Alex Paris: Okay. And then maybe this one is for Jen. The Impact Platform at the end of — I think it was end of Q4, you said the vast majority of English-speaking clients are on the platform, but you’re in the process of rolling out additional languages. Where are we in that process? And how penetrated are you with clients now?
Jennifer Colosimo: Thanks for asking, Alex. We are thrilled that as of October, we had launched in all of our, what we call core languages and about 25 languages have launched the Impact Platform. It was a really effective launch, and we’re seeing more and more of our clients globally move to the Impact Platform. Obviously, it makes a big difference to our client base in the U.S. as well, because they can deploy scalably in multiple languages. So, deployment went extremely well. There’s a couple of our more — our less used languages that haven’t yet deployed, but the majority in what was targeted happened in October.
Alex Paris: Great. And what can we hope for or expect from the rollout of Impact Platform? Is it a higher initial selling price? Is it higher retention rates? Both?

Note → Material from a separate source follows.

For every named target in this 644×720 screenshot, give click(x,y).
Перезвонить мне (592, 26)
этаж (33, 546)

Jennifer Colosimo: The primary benefit, I think, is the value proposition that we are changing — we’re driving collective behavior change. So, in terms of the Impact Platform, we always have great content. We always have the modalities, but having the seamlessness to be able to bring this to an enterprise at scale particularly as many of our buyers don’t have a lot of people in the department, and this makes it much more scalable. What we’re seeing with those that have deployed is we’re better able to track that behavior change, we can track pre and post, the skills, the movement. One of our latest case studies, the primary thing that the buyers love is the metrics and the ability to scale with lower staff.
Alex Paris: Excellent. Very helpful. Thank you very much, and that’s all I have for now.

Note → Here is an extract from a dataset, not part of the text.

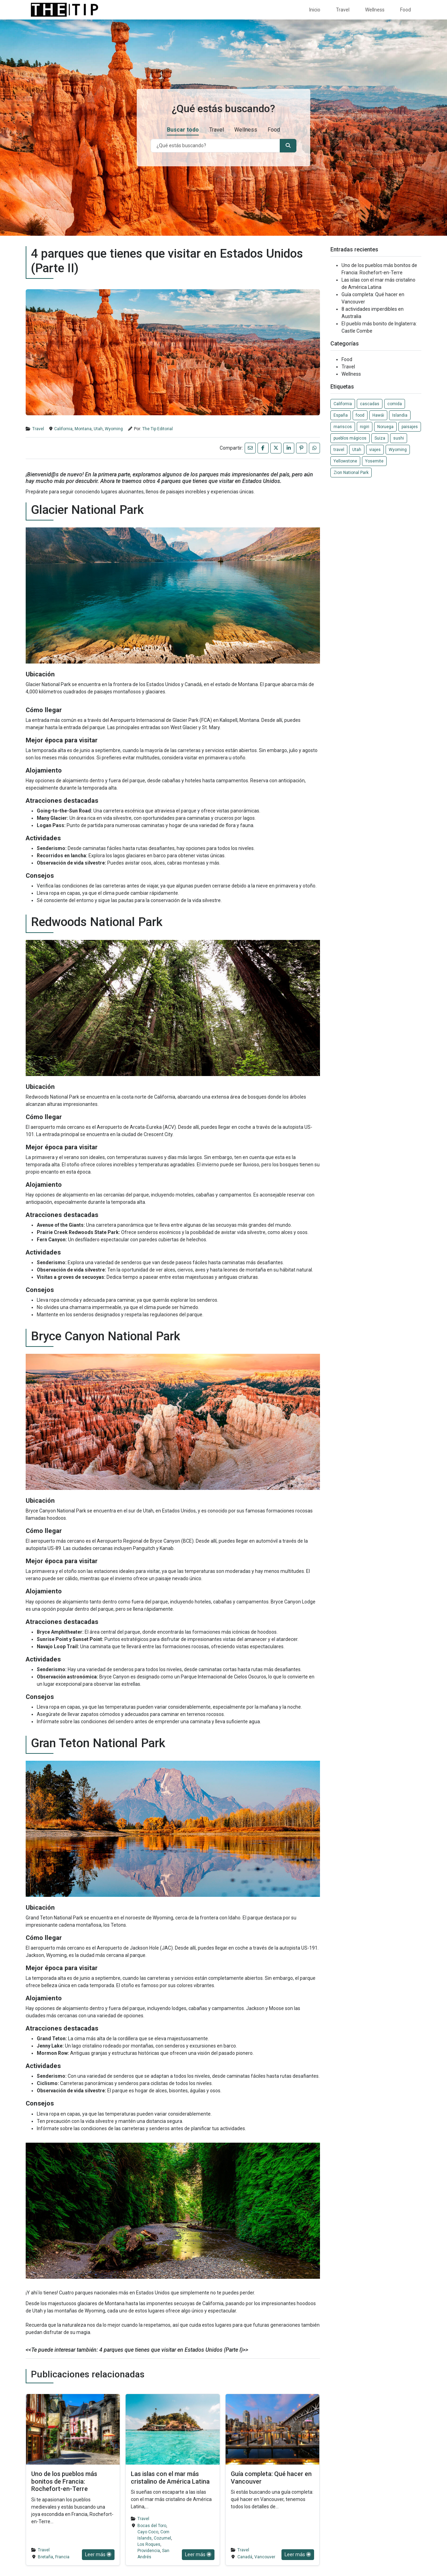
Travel (342, 9)
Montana (83, 428)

Paul Walker: Thanks, Alex.
Operator: Thank you. Please standby for our next question. We have a follow-up question from the line of Nehal with Northland Capital Markets. Your line is open.
Nehal Chokshi: Yeah, thank you. Paul, at the beginning of your prepared remarks, you talked about how invoice subscription value was flash in fiscal 3Q and 4Q, but [influx is] (ph) up in fiscal 1Q. What was actually the precise level in fiscal 1Q? And do you expect that to continue to influx up in fiscal 2Q?
Paul Walker: So, your question — just to make sure I’ve got your question there, because I cut out just a second on our end. Could you just repeat it one more time? I think it’s about invoice subscription levels Q2, Q3 versus Q4, Q1. Is that your question?
Nehal Chokshi: Yes. Well, and into Q2 of this fiscal year ’24?
Paul Walker: Yeah. Great. Okay. So, invoice subscription levels, U.S./Canada AAP were flattish in Q2 and Q3. If memory serves, they were up about 8% in Q4, and then up around 13% in Q1. And then, we expect that they’ll continue to be good in Q2.
Nehal Chokshi: Okay. Great. And then, Steve, real quickly, do you have thoughts on EBITDA for the February quarter?
Steve Young: EBITDA, I’m sorry, again…
Paul Walker: EBITDA for this quarter.
Steve Young: [indiscernible] Yes. So, we talked about adjusted EBITDA being between $6.2 million and $7.2 million.
Nehal Chokshi: Okay. Thank you. I missed that. And what about the currency headwind for the full year on EBITDA?
Steve Young: Well, our constant — our impact of currency was insignificant in Q1. If we stayed exact — if the rates stayed exactly what they are now, we would have some impact through the remainder of the year. But we don’t know what’s going to happen with the exchange rate, so we don’t know what that would be. That might impact revenue like $1 million if rates stayed exactly as they are now. But there was no — there was an insignificant impact on adjusted EBITDA and an insignificant impact on sales in Q1.